### EXERCISE
Please repeat, from the entries that follow, the lines from the one containing "Where should I click to: Select" through the one containing "Screen dimensions: 378x284" exactly, adding nothing.

### THE DATA
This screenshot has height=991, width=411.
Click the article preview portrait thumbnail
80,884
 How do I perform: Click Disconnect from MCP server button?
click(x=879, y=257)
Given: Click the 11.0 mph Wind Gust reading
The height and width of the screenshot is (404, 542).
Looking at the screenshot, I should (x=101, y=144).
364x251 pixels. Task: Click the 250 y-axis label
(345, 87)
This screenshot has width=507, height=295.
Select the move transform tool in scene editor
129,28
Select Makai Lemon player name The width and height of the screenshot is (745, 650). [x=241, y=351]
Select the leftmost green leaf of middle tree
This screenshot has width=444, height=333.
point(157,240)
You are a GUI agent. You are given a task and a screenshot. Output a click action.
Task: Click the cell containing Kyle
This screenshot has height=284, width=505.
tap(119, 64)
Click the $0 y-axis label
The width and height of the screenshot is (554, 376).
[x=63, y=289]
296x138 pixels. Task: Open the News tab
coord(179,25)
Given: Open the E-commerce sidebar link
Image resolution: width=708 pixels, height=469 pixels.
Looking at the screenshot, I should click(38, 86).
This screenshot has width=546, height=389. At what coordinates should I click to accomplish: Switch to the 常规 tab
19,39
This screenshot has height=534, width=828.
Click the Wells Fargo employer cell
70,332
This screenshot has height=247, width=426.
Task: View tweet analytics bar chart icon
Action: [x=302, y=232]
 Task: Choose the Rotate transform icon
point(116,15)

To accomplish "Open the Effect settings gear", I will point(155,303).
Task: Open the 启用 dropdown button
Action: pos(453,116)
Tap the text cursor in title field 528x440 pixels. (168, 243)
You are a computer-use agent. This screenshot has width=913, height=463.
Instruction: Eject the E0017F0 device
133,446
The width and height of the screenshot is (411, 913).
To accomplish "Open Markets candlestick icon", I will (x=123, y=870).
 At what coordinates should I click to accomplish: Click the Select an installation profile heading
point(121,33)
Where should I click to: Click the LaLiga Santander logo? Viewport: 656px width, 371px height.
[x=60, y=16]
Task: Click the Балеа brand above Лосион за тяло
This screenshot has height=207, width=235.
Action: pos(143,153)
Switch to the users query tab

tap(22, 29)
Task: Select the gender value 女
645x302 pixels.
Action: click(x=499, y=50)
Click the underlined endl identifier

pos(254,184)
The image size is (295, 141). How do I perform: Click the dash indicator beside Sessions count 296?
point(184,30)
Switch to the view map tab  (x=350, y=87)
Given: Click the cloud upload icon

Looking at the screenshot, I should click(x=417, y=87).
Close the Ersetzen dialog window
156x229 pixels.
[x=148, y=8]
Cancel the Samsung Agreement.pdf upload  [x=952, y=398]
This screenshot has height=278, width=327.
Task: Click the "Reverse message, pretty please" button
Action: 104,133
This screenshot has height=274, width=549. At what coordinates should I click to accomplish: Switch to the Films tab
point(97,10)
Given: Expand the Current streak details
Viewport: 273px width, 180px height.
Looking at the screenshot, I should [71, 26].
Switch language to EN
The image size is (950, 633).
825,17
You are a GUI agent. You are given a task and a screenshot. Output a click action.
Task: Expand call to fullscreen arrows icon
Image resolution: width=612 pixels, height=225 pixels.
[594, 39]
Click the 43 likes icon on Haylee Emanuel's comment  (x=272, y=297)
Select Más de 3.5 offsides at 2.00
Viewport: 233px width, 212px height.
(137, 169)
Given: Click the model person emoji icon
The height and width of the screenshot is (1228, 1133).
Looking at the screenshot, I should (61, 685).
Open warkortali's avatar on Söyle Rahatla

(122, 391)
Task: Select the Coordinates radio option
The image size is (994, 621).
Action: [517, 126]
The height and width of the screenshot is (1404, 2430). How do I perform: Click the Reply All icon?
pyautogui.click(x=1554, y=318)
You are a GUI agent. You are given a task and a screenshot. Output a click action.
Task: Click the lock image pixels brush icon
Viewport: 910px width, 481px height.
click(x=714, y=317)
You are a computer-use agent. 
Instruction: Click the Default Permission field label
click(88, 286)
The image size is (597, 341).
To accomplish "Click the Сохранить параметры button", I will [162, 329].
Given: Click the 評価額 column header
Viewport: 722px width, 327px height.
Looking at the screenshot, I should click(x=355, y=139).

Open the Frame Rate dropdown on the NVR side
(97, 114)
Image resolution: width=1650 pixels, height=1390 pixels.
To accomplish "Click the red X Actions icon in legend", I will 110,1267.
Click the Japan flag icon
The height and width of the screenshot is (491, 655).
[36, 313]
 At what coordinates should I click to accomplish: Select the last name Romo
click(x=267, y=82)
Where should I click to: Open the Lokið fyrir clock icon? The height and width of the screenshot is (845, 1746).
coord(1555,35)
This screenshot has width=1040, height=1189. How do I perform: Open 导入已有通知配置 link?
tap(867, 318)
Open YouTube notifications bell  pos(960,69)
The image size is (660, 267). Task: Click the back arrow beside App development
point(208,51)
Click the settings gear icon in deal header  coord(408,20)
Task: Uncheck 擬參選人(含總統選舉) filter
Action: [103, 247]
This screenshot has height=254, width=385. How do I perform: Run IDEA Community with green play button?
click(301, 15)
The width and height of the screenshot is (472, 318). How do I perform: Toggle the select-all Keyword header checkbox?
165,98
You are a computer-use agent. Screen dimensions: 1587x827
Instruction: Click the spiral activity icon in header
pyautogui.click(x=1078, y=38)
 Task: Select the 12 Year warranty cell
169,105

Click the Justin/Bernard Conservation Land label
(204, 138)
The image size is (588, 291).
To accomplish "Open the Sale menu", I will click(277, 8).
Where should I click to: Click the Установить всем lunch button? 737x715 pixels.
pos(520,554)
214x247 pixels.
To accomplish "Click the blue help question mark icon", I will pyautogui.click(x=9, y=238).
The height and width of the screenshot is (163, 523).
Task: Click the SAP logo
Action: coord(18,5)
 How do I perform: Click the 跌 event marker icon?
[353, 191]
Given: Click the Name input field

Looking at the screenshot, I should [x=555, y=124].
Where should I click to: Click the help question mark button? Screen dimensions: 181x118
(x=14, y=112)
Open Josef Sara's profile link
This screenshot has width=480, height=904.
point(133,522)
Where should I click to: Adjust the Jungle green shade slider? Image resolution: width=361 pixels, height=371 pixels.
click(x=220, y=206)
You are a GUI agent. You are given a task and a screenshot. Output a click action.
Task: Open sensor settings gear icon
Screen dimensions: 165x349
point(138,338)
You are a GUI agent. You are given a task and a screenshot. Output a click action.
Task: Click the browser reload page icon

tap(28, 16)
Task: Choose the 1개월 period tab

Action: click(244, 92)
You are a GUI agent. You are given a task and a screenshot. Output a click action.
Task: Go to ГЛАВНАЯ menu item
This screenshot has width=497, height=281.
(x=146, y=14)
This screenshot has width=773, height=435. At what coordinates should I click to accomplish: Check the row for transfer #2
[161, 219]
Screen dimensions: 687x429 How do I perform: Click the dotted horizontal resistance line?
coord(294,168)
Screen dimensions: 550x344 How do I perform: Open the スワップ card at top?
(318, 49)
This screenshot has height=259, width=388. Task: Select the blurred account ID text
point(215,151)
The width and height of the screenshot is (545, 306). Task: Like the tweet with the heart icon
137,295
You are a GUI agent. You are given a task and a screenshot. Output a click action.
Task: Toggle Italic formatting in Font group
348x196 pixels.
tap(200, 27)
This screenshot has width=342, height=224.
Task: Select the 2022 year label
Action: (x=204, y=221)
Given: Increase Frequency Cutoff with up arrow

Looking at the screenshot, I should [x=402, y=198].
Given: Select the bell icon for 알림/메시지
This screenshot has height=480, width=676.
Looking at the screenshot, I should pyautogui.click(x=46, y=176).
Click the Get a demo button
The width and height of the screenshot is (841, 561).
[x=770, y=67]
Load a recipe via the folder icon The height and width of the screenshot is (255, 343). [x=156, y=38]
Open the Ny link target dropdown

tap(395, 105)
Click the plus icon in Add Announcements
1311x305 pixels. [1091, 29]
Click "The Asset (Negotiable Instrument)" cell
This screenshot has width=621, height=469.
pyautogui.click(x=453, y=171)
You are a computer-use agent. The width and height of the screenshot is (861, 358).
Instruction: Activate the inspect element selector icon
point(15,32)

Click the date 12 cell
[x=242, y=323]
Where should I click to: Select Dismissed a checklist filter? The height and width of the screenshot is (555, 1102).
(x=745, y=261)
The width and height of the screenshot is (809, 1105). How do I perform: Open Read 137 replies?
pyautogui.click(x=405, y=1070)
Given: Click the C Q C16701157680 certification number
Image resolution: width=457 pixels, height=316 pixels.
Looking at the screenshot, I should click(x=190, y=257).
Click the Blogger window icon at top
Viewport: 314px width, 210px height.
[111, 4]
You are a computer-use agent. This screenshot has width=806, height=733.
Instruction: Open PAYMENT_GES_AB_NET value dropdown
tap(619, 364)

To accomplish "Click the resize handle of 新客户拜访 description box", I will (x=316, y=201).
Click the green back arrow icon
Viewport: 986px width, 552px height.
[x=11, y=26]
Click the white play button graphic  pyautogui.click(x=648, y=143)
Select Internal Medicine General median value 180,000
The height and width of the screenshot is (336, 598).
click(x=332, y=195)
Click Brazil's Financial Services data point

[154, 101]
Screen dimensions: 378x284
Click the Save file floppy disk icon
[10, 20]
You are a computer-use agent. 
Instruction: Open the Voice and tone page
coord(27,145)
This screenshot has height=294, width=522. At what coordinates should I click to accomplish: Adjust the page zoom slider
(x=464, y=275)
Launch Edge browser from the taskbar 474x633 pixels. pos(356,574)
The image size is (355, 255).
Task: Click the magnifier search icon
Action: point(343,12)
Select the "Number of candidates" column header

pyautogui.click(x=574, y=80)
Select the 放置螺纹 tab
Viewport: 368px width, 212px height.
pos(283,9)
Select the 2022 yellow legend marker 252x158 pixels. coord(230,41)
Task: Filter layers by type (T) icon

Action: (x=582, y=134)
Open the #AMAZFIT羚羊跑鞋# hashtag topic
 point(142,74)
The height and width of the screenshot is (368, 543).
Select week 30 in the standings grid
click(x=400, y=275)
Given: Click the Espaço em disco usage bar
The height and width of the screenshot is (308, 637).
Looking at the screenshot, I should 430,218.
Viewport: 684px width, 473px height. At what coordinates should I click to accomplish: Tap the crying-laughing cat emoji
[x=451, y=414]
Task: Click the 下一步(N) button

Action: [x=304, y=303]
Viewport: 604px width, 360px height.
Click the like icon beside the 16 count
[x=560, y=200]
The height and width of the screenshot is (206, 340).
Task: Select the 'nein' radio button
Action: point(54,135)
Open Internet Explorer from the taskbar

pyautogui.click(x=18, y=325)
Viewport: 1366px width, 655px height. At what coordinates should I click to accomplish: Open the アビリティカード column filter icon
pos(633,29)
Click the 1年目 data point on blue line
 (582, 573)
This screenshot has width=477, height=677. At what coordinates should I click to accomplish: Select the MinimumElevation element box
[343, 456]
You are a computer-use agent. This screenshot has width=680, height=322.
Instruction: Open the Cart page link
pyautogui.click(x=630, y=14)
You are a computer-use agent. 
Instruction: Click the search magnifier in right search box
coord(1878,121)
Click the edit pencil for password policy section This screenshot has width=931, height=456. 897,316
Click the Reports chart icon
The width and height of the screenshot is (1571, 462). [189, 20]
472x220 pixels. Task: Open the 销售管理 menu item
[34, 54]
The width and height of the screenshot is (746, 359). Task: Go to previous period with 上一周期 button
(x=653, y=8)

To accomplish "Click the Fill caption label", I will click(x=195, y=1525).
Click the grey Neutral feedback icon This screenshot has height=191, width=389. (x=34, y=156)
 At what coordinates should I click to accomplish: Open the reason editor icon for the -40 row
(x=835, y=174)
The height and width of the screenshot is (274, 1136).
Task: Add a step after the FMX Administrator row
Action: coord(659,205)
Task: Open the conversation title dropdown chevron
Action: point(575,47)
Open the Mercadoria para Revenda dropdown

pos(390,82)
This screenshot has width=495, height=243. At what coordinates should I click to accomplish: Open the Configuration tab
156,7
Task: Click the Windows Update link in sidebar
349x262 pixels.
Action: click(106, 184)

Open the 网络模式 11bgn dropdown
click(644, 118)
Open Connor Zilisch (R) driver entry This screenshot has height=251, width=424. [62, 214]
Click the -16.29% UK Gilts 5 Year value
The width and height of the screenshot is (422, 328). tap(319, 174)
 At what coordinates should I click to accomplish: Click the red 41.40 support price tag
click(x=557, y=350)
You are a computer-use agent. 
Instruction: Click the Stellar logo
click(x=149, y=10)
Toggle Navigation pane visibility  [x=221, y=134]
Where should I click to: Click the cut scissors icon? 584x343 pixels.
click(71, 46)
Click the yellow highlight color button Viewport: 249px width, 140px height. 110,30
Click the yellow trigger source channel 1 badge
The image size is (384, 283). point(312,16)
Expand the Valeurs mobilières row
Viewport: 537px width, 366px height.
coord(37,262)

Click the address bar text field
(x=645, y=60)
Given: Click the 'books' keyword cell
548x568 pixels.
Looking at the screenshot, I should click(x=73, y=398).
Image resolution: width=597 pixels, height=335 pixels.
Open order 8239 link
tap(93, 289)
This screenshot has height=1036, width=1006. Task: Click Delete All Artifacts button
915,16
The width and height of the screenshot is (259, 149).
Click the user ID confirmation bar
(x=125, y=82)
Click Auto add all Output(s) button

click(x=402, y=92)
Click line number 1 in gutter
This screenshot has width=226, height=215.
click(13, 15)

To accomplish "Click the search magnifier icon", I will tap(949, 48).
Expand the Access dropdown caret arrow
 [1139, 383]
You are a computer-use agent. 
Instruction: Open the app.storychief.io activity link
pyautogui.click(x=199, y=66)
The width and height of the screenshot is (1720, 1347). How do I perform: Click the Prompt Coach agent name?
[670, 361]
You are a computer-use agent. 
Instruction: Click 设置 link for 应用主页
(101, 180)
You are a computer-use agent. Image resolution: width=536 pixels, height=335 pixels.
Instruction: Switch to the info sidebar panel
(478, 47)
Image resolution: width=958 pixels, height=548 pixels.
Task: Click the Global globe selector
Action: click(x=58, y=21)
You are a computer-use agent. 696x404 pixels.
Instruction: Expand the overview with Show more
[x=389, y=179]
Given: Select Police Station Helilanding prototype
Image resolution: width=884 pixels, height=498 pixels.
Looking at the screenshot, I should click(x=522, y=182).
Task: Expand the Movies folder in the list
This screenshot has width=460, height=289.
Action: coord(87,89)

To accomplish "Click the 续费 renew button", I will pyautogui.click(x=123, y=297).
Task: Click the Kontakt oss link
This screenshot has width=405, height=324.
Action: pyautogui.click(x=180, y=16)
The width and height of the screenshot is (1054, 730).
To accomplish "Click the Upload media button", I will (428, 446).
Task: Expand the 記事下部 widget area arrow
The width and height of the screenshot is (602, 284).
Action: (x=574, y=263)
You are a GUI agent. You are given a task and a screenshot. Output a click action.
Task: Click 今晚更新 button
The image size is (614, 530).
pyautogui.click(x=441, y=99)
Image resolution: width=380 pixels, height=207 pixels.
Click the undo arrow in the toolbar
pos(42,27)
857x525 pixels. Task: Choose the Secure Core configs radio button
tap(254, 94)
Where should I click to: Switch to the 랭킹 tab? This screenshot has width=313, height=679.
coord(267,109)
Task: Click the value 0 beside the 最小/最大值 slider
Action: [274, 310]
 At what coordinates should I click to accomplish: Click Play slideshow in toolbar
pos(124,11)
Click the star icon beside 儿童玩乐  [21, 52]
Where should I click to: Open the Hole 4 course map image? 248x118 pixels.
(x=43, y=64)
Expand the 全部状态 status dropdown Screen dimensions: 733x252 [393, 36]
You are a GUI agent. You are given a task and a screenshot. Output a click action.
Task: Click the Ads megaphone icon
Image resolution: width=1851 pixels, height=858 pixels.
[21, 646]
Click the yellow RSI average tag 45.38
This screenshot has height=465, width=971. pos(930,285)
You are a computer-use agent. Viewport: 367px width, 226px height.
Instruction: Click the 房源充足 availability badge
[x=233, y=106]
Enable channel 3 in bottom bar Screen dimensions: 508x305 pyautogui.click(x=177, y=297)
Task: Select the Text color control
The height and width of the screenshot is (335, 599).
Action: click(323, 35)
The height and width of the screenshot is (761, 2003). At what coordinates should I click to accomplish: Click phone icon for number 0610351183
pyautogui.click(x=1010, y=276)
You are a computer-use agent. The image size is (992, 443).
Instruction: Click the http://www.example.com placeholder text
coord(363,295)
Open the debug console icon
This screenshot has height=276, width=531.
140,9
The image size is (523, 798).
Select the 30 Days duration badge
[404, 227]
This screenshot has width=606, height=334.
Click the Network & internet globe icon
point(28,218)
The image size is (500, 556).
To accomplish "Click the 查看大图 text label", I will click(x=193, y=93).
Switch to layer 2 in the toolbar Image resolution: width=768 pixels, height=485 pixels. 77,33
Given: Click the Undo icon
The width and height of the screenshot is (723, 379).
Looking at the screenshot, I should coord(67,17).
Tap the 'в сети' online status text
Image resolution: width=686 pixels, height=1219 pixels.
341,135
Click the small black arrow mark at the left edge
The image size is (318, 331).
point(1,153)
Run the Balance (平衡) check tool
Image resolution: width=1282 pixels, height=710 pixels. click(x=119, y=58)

### OUTPUT OF THE EXERCISE
Where should I click to: Select Dismissed a checklist filter? The height and width of the screenshot is (555, 1102).
(x=745, y=261)
The width and height of the screenshot is (809, 1105). How do I perform: Open Read 137 replies?
pyautogui.click(x=405, y=1070)
Given: Click the C Q C16701157680 certification number
Image resolution: width=457 pixels, height=316 pixels.
Looking at the screenshot, I should click(x=190, y=257).
Click the Blogger window icon at top
Viewport: 314px width, 210px height.
[111, 4]
You are a computer-use agent. This screenshot has width=806, height=733.
Instruction: Open PAYMENT_GES_AB_NET value dropdown
tap(619, 364)

To accomplish "Click the resize handle of 新客户拜访 description box", I will (x=316, y=201).
Click the green back arrow icon
Viewport: 986px width, 552px height.
[x=11, y=26]
Click the white play button graphic  pyautogui.click(x=648, y=143)
Select Internal Medicine General median value 180,000
The height and width of the screenshot is (336, 598).
click(x=332, y=195)
Click Brazil's Financial Services data point

[154, 101]
Screen dimensions: 378x284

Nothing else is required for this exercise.